After September, things only got worse. I had a large circle of friends and friendly acquaintances in school, and I was close with my family. But the voices got more intense, saying that everyone was lying to me, using me, plotting against me. They told me that I was an experiment, a government secret, that my family knew or were brainwashed. They told me that the world around me was made of paper and I was on a treadmill, being observed in this unmoving box. Luckily the delusions never quite made it all the way through my head, but they sometimes came close.
I was on the volleyball team my freshman year of high school, near the beginning of the school year. I can’t remember if we started practices before the year started or if I missed school one day, but I ended up missing one practice because the voices in my head were screaming at me and I couldn’t get out of bed.
When I went to the next practice and told them why I’d missed the previous day, they scolded me, said I couldn’t play in the next weekend’s games, and proceeded to not let me participate in games for the next three weeks. Most of the other girls on the team didn’t like me and didn’t keep it a secret, so I was always left out, and it made my worsening anxiety act up more. One of my best friends had recently dropped out of band to focus on volleyball. Using wanting to focus on band as an excuse, I quit the volleyball team.

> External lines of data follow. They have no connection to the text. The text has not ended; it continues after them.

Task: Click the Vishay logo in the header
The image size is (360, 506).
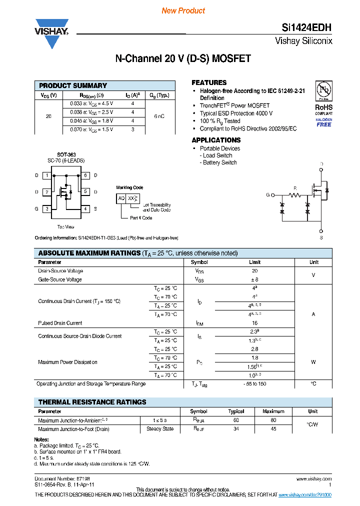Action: coord(51,32)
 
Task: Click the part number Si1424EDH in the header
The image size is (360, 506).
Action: coord(305,28)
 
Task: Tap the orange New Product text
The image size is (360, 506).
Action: coord(184,10)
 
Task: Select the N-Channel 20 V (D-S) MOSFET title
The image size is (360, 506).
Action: coord(183,58)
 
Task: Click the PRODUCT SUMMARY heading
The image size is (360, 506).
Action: coord(73,86)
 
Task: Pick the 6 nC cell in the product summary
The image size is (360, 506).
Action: coord(160,116)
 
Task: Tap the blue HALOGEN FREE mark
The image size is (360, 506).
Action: coord(324,122)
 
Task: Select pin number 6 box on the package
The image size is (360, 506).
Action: coord(86,176)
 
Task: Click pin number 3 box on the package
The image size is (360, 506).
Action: coord(46,208)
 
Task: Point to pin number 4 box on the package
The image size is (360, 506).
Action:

I should have told them what it really was that made me quit. Maybe if I had been diagnosed already or realized the severity of the situation, I would have called them out on it, but I still wasn’t really telling people about what was really going on.
As the weeks went by, I slowly pushed everyone away, withdrawing to isolate myself entirely. I stayed in my room constantly, barely talking to anyone. They told me it was the only way I could be safe, that everyone was going to hurt me and I needed to hide, so I did. I don’t remember much of the next few months except that I no longer had a regular friend group and didn’t leave my house for much at all.
When my mom told me we were moving from Havre to Missoula, I wasn’t exactly pleased about it. It didn’t seem like a huge deal, but I didn’t want to move. I had also played soccer my whole life and was the best defender on the team, so we wanted to keep me playing that. There were soccer try-outs in Missoula. My mom had to work or something, so my grandparents drove me over for them. They were supposed to last for two or three days I think. But when we got there, I wasn’t doing so well.
As we got there, I was already feeling agitated. I was fighting with the voices in my head, they were shouting at me, I couldn’t focus. At the try-outs, I felt so off that I could barely kick the ball. I felt a spike of anxiety and irritation that I’d never really felt before. When my grandparents picked me up after the first day, I told them I couldn’t go to the rest of try-outs and found somewhere to cry by myself. At this time, I also self-harmed by hitting myself as hard as I could. I would do this every time I had an episode, trying to make the thoughts and voices and everything stop.
My grandparents were obviously very upset. They called my mom, she was frustrated. I don’t remember this, but I’ve heard her say that at this time she remembers saying, “You’re not who I thought you were.” I’m glad I don’t remember that. Remembering the voices stealing soccer from me is bad enough. My grandparents drove me home, everyone was upset, I hid.